À peine cette idée lui était-elle venue qu'Harry se releva prestement, manquant de trébucher, complètement stupéfait par la hardiesse de ses propres pensées. Il se dépêcha de quitter la chambre, cachant ses joues rouges d'une main tandis que l'autre refermait en tremblant l'accès de cette vision interdite. Une bonne douche froide fut nécessaire à calmer le tourbillon de ses émotions et faire disparaître l'écarlate de ses joues. Après quoi il alla frapper à la porte de Sirius, criant joyeusement que le petit-déjeuner était servi. Sirius ne sembla pas s'apercevoir de la gêne qui restait dans ses yeux et Harry se détendit progressivement. Après tout c'était bien normal à son âge de se poser ce genre de question. Même si son principal intérêt était d'avoir une vie de famille avec Sirius, les baisers échangés avec Ginny avaient été plutôt agréables. Mais partir à la recherche du grand amour ou acquérir des compétences en matière de sexe ne faisaient pas parti de ses objectifs actuels. Harry laissa donc de côté ce genre de préoccupation. Cependant son inconscient ne semblait pas de son avis et ne tarda pas à se manifester.
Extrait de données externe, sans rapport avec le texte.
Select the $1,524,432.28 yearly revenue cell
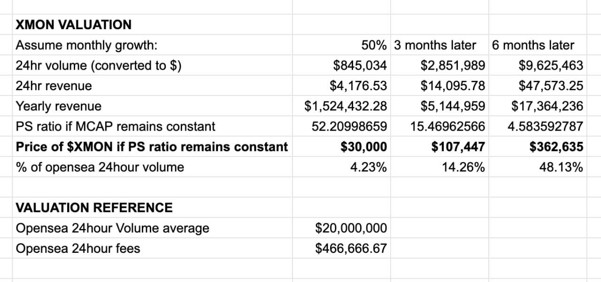(341, 106)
Du temps de sa dernière année à Poudlard, Harry avait expérimenté quelques érections matinales, et s'était même masturbé quelquefois. Il avait trouvé cela agréable mais la guerre et les plans de Voldemort et Dumbledore occupaient son esprit, et ces plaisants intermèdes avaient complètement disparus lors de son année en cavale, tout comme l'attirance qu'il avait connu pour Ginny. Raison pour laquelle il ne désirait pas reprendre son histoire avec elle, jugeant qu'elle méritait – et qu'il voulait – mieux qu'un simple désir charnel. C'est vrai qu'il l'aimait bien mais au final pas plus que ses autres amis. La fin de la guerre l'avait laissé épuisé et sa libido avait continué son coma jusque-là. Mais le spectacle qu'il avait surpris sembla donner le signal du réveil.
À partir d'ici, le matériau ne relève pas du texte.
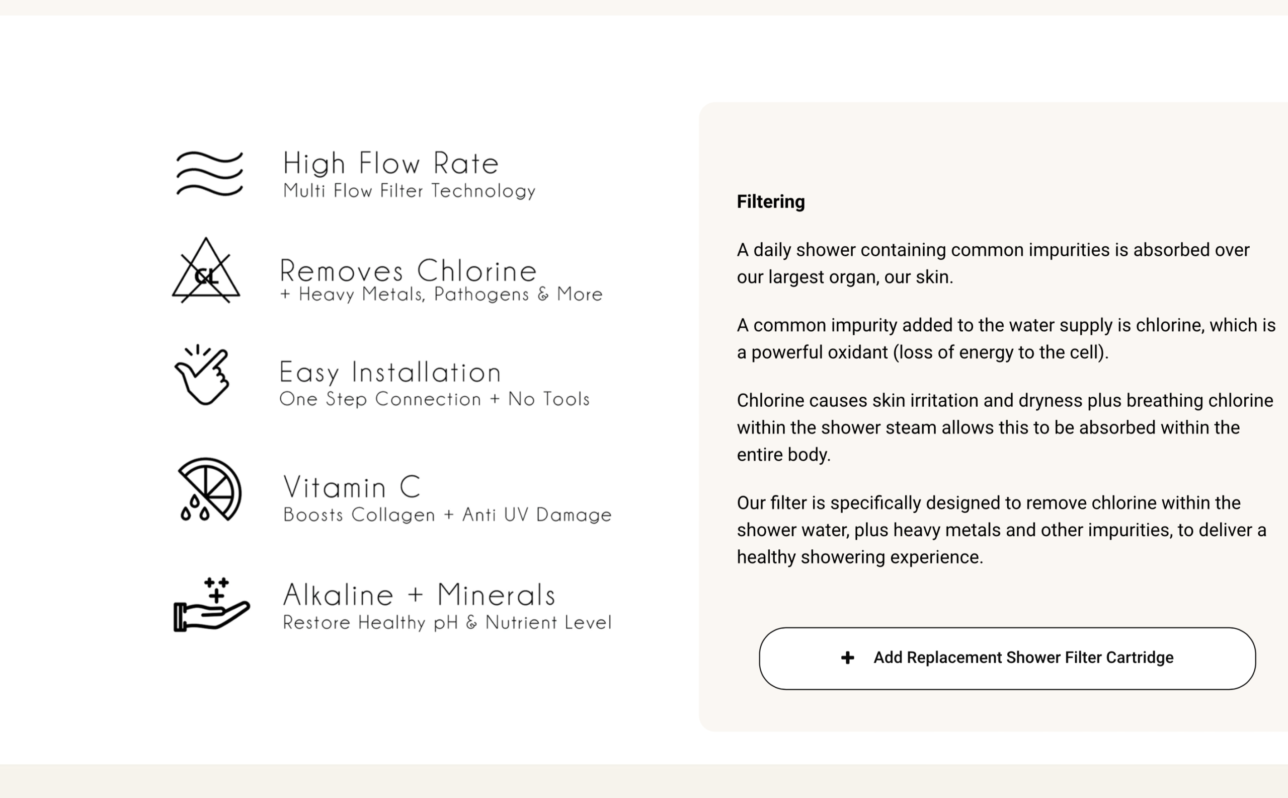Click the plus icon beside Add Replacement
Ce ne fut tout d'abord que le retour des érections matinales. Harry redécouvrit le plaisir de s'en donner – avec un bon sort de silence, au moins une chose apprise pour la guerre et utile dans la vie de tous les jours. Mais au fil des jours Harry se rendit compte que ses rêves devaient être quelques peu coquins vu qu'il se réveillait de temps en temps sur le point de jouir. Parfois il réussissait à retenir quelques impressions fugaces de ses rêves. Rien de très concret, juste des images de caresses entre des corps anonymes – des mains qui caressaient un torse et le membre qui y était attaché, le reste restant dans le brouillard – accompagné de gémissements de plaisir. Pour un peu il pouvait supposer qu'il rêvait juste qu'il se masturbait. Ou que quelqu'un le masturbait ce qui était un peu plus excitant à imaginer quand il se laissait aller sous la douche. Là où commença à se poser des questions, c'est le jour où il se réveilla d'un rêve où des mains et une bouche prenaient soin d'un pénis qui ressemblait énormément à celui de Sirius.